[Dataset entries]
◆ ◆ ◆

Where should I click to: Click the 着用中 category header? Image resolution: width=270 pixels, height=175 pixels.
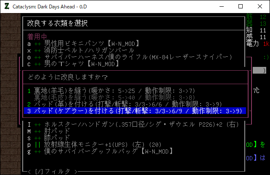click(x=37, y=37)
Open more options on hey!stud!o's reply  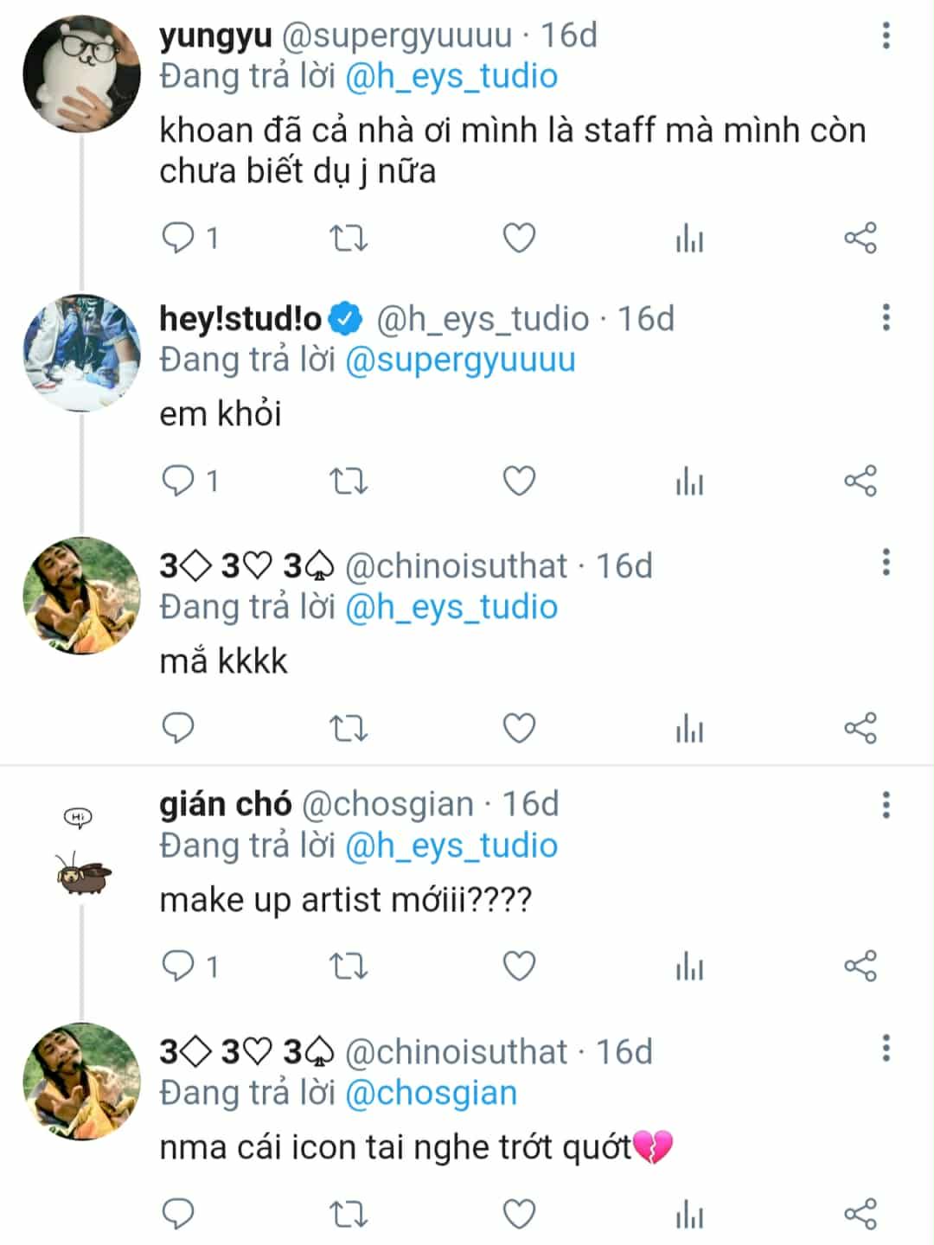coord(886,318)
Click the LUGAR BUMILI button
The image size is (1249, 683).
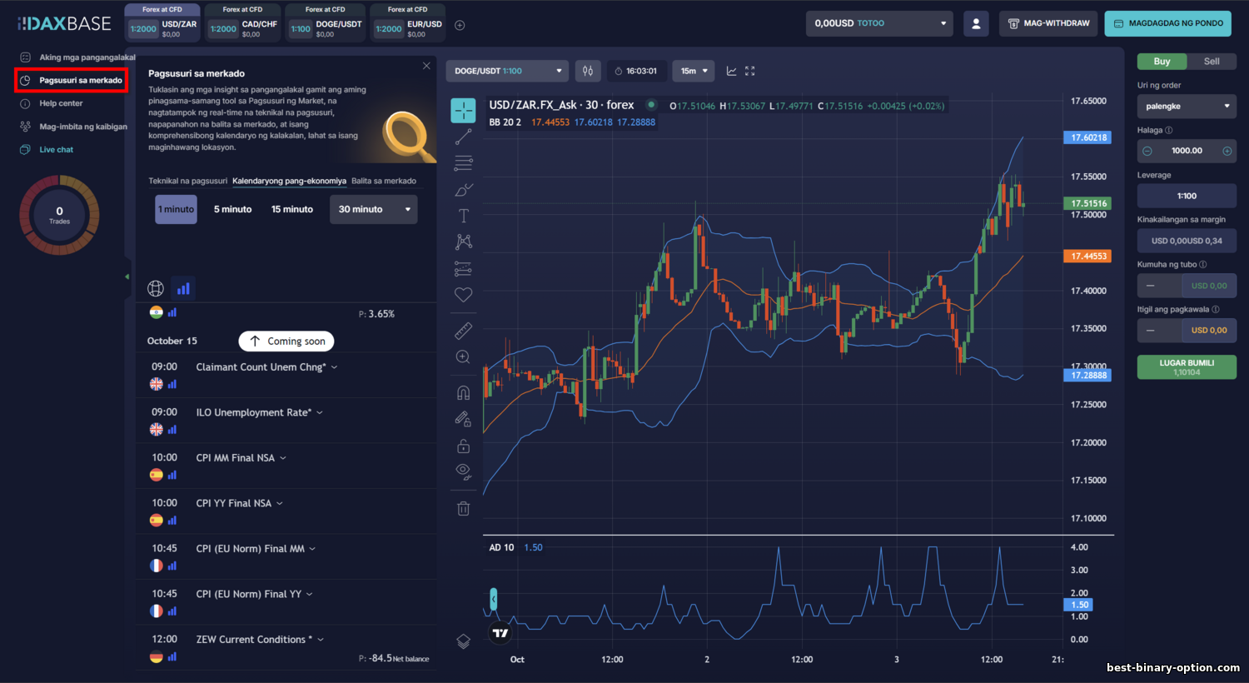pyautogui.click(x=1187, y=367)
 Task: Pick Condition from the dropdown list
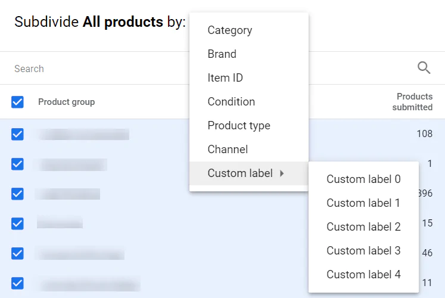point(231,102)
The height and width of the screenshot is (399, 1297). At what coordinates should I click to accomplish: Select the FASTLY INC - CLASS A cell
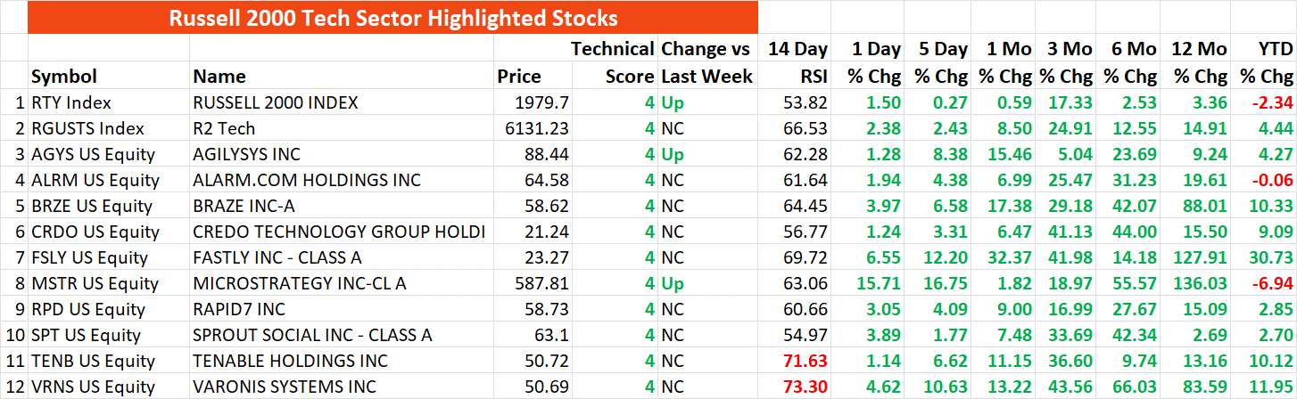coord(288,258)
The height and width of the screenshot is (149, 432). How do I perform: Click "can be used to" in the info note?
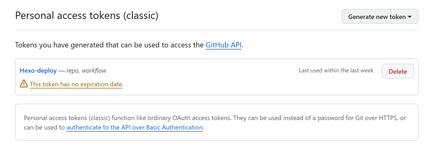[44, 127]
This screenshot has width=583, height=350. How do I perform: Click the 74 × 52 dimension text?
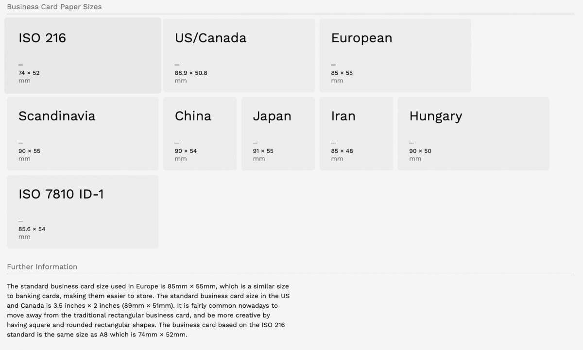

◆ ◆ ◆

[Task description] When you reach the line containing "Click the LUGAR BUMILI button" in the records above, write out that line and every line after it through the end, exactly, but omit the pictures.

[Finished exercise]
Click the LUGAR BUMILI button
The image size is (1249, 683).
pyautogui.click(x=1187, y=367)
 Task: Pick Condition from the dropdown list
point(231,102)
The height and width of the screenshot is (399, 1297). At what coordinates should I click to accomplish: Select the FASTLY INC - CLASS A cell
coord(288,258)
The height and width of the screenshot is (149, 432). How do I perform: Click "can be used to" in the info note?
[44, 127]
This screenshot has width=583, height=350. How do I perform: Click the 74 × 52 dimension text?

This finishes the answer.